Before they left the grounds Wednesday, all four men were given the traditional Wimbledon Questionnaire For Semifinalist Players.

Here is how they answered: 1. Why do you want to win Wimbledon? LENDL: “To prove I can do it once.”

EDBERG: “To prove I can do it twice.” BECKER: “To prove I can do it three times.” McENROE: “To get my shoe contract back.” 2. If an umpire makes an unpopular call, what is the proper Wimbledon reaction?

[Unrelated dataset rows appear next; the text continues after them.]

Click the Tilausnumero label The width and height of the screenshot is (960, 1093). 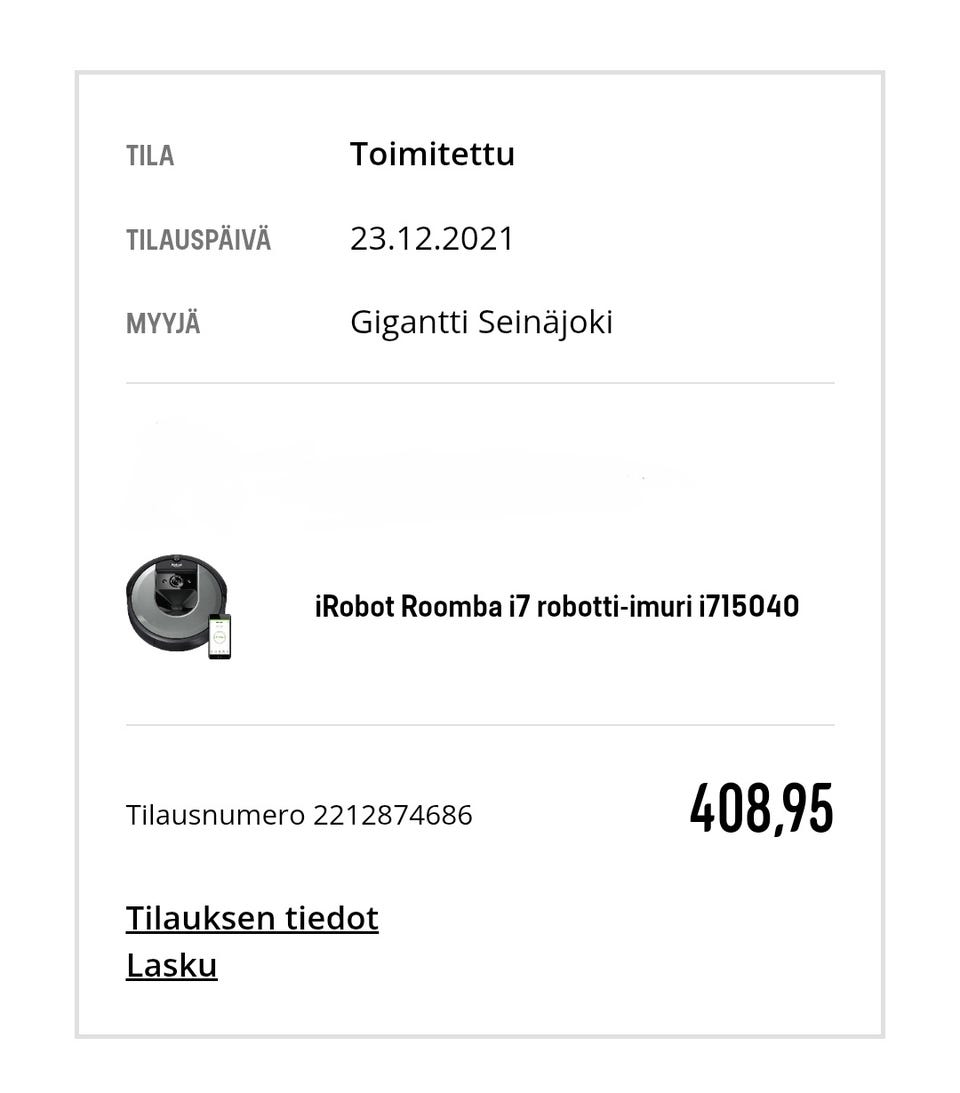(x=215, y=815)
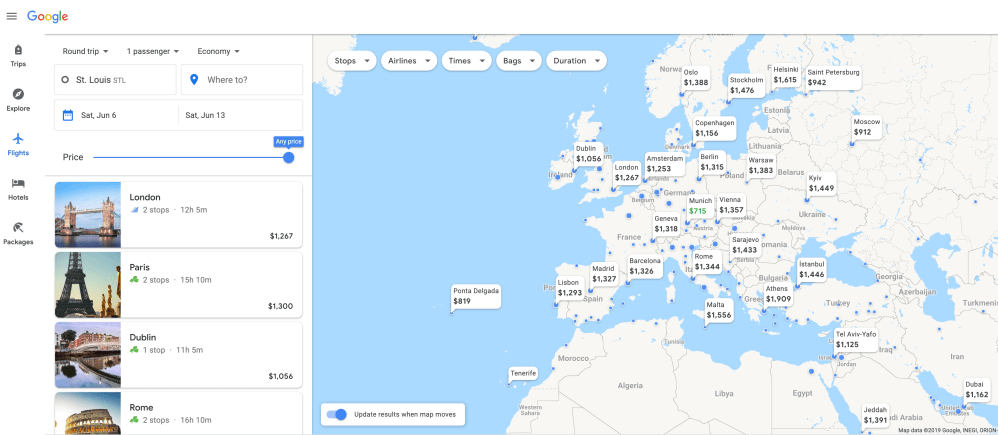The image size is (998, 435).
Task: Open the Stops filter
Action: pos(351,61)
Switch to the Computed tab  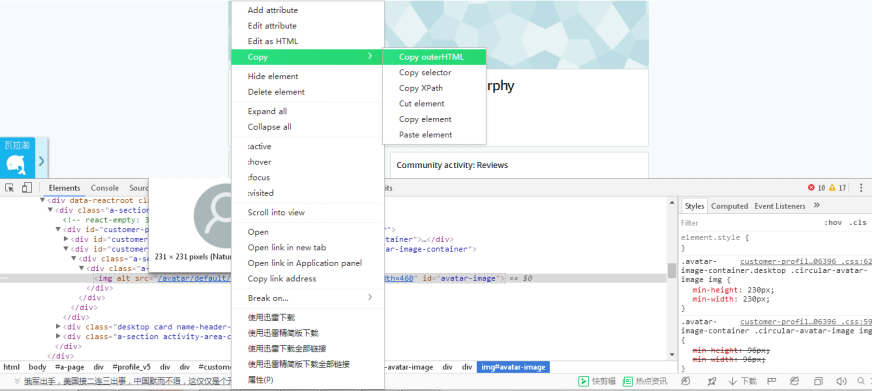(729, 206)
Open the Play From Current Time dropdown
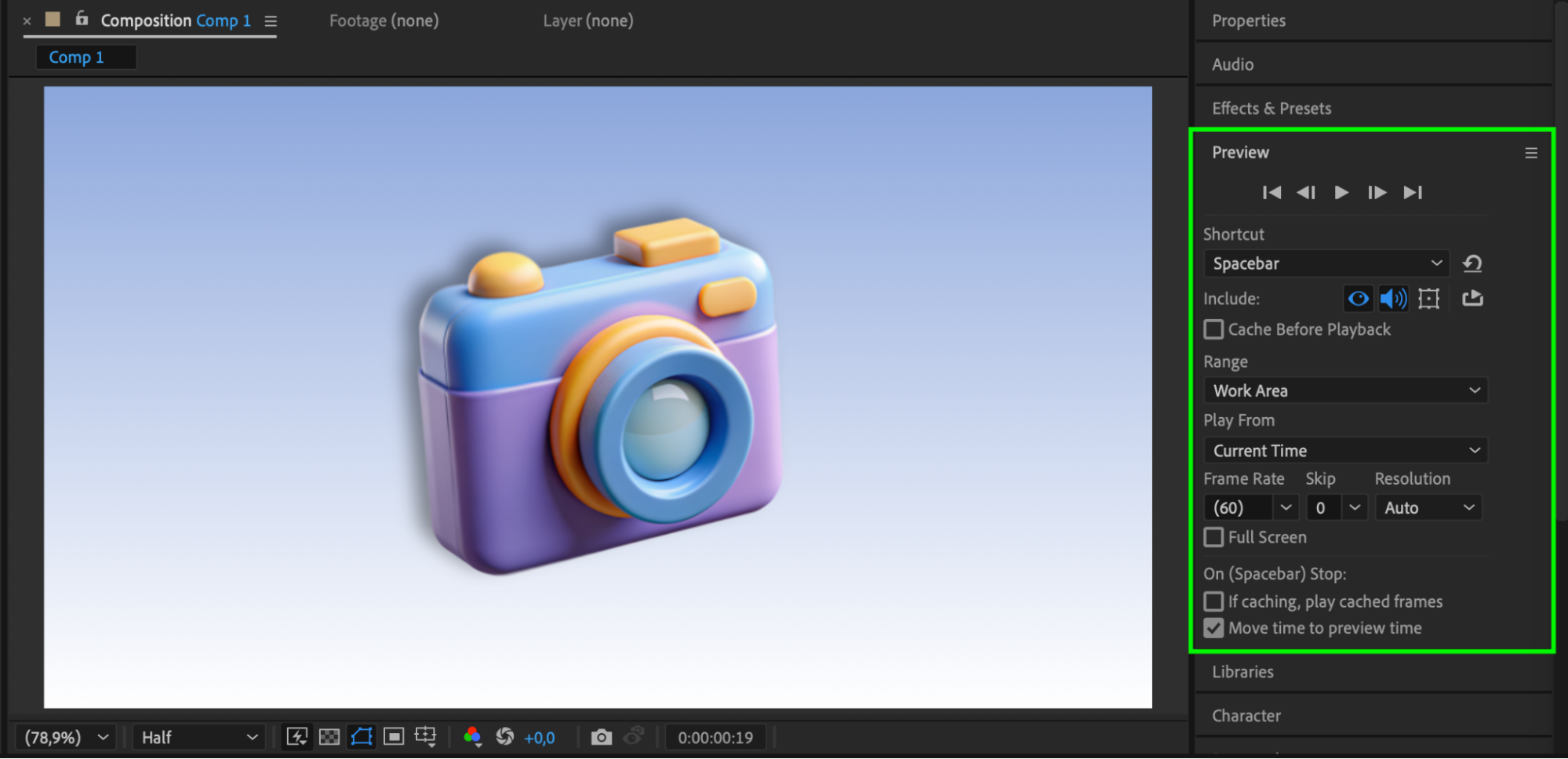The image size is (1568, 759). 1345,451
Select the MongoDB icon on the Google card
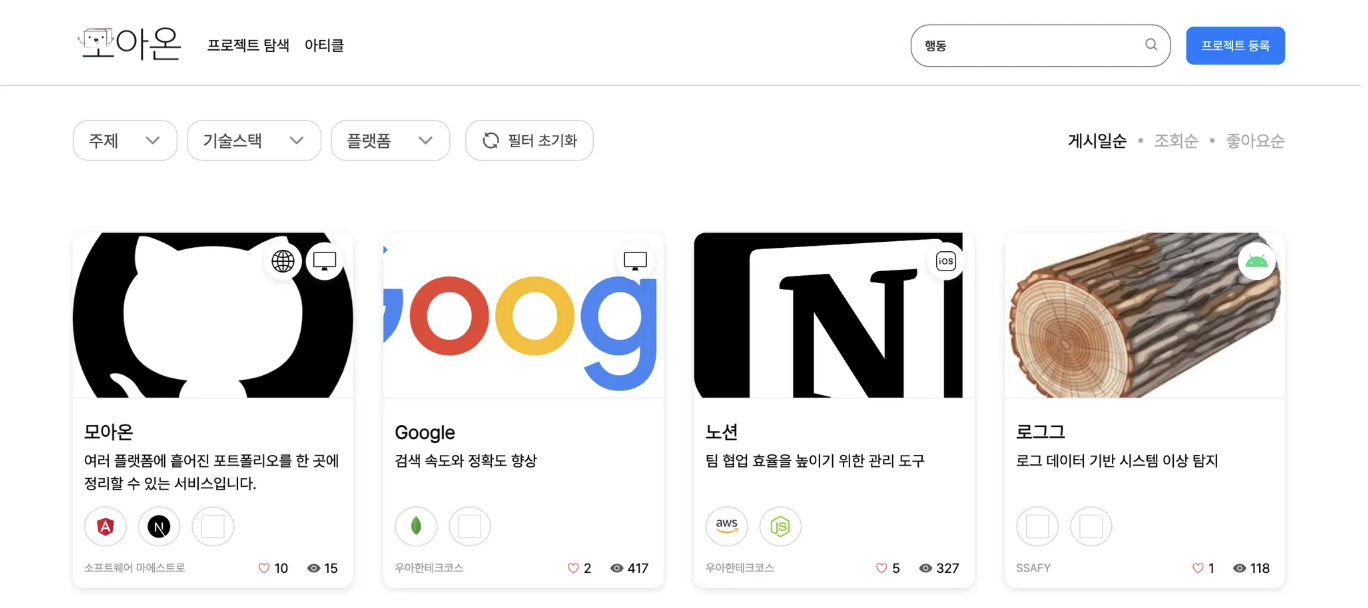1368x608 pixels. click(x=416, y=526)
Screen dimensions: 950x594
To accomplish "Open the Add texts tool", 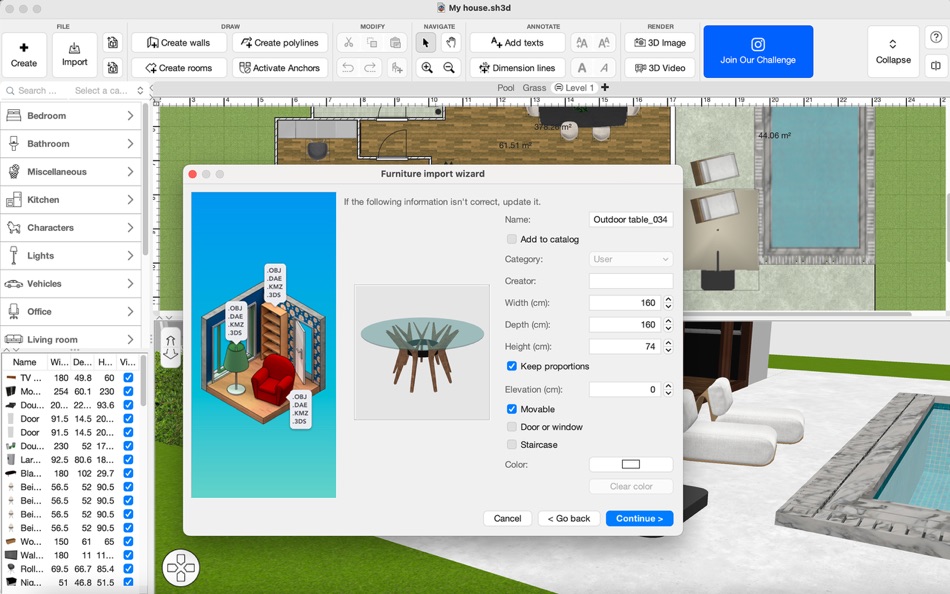I will coord(519,43).
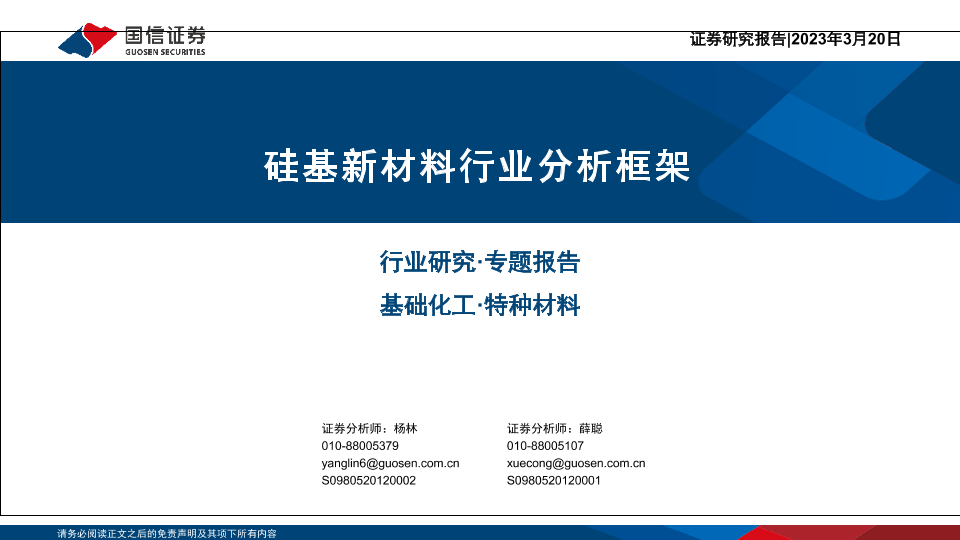Click the 证券研究报告 header label

tap(738, 40)
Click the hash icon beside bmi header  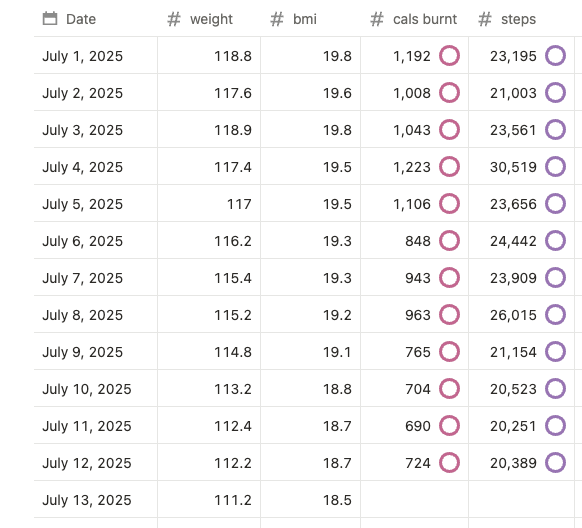[x=277, y=19]
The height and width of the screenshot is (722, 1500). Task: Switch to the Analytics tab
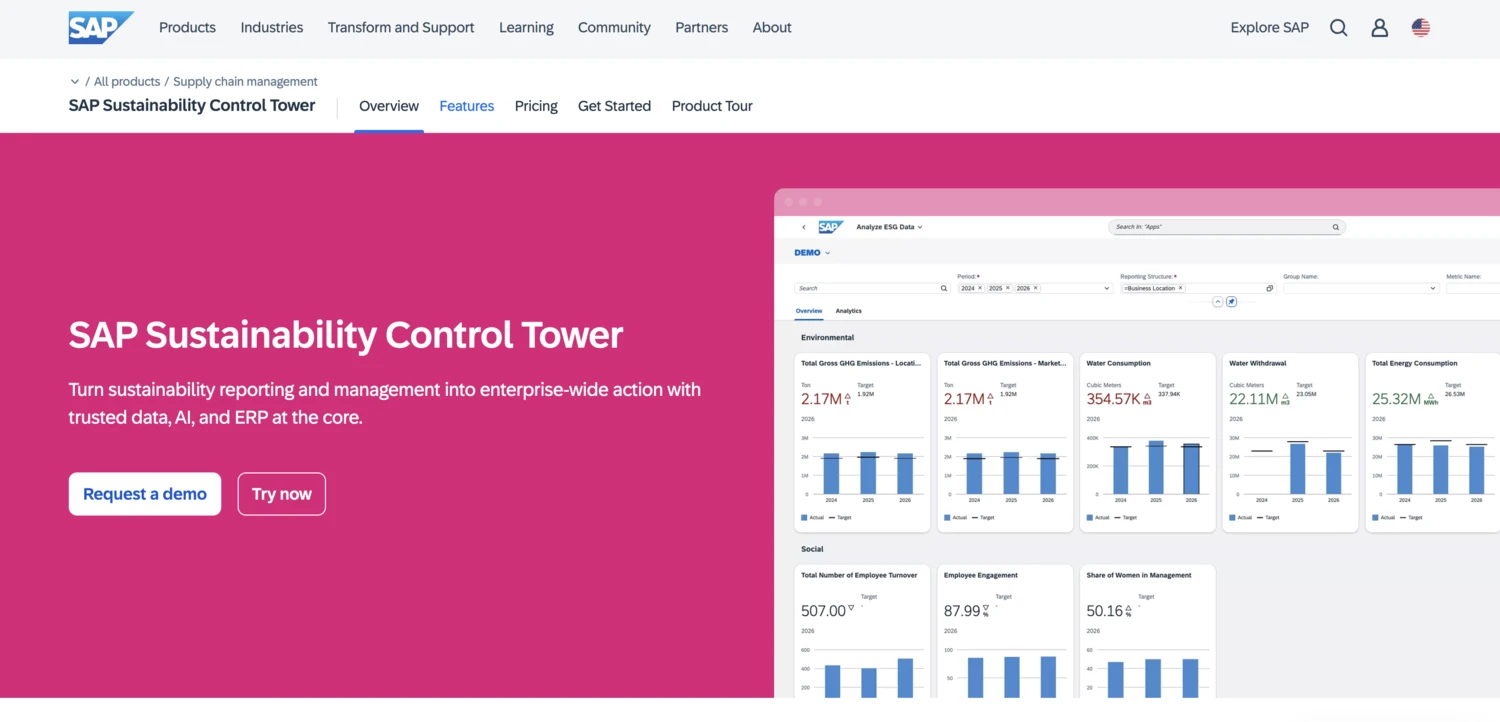tap(849, 310)
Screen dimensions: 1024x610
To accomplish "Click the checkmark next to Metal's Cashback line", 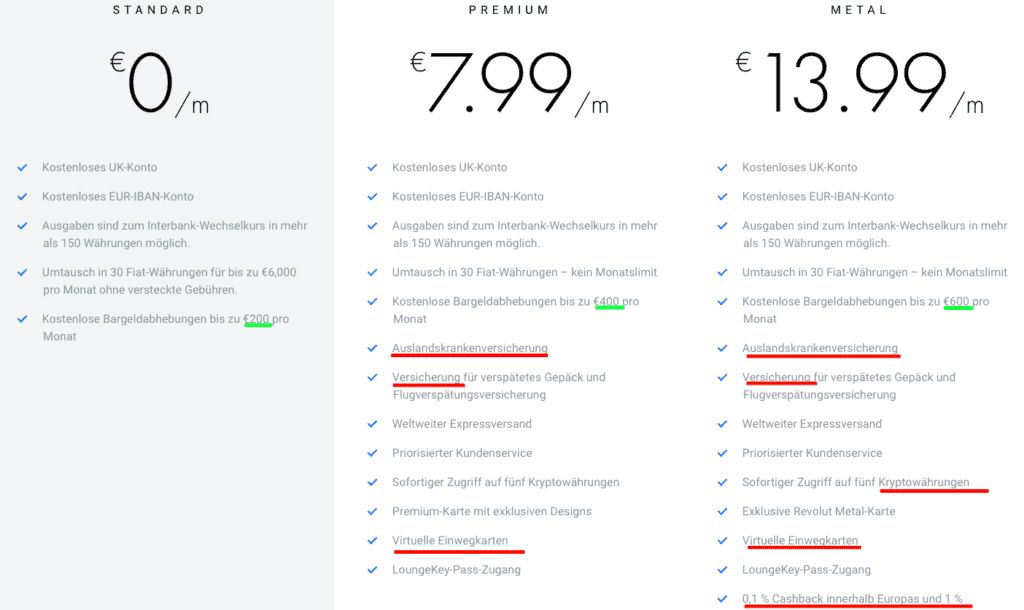I will pos(722,599).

EDBERG: “Be silent and act like Bjorn Borg.” LENDL: “Play with your racket strings.” BECKER: “Serve an ace.” McENROE: “The umpire should be hung by his toes and dogs should eat his flesh.” 3. Please write below the first verse to “God Save The Queen.” LENDL: “My country ’tis of thee, sweet land of what I see, of her I know.”

EDBERG: “I do not realize this question.” BECKER: “God save the Queen, for us, and may she come, for us, and see us play.” McENROE: “You got to be kidding me.” 4. What is your favorite breakfast at Wimbledon? BECKER: “I am, how you say, cuckoo for Cocoa Puffs, cuckoo for Cocoa Puffs.”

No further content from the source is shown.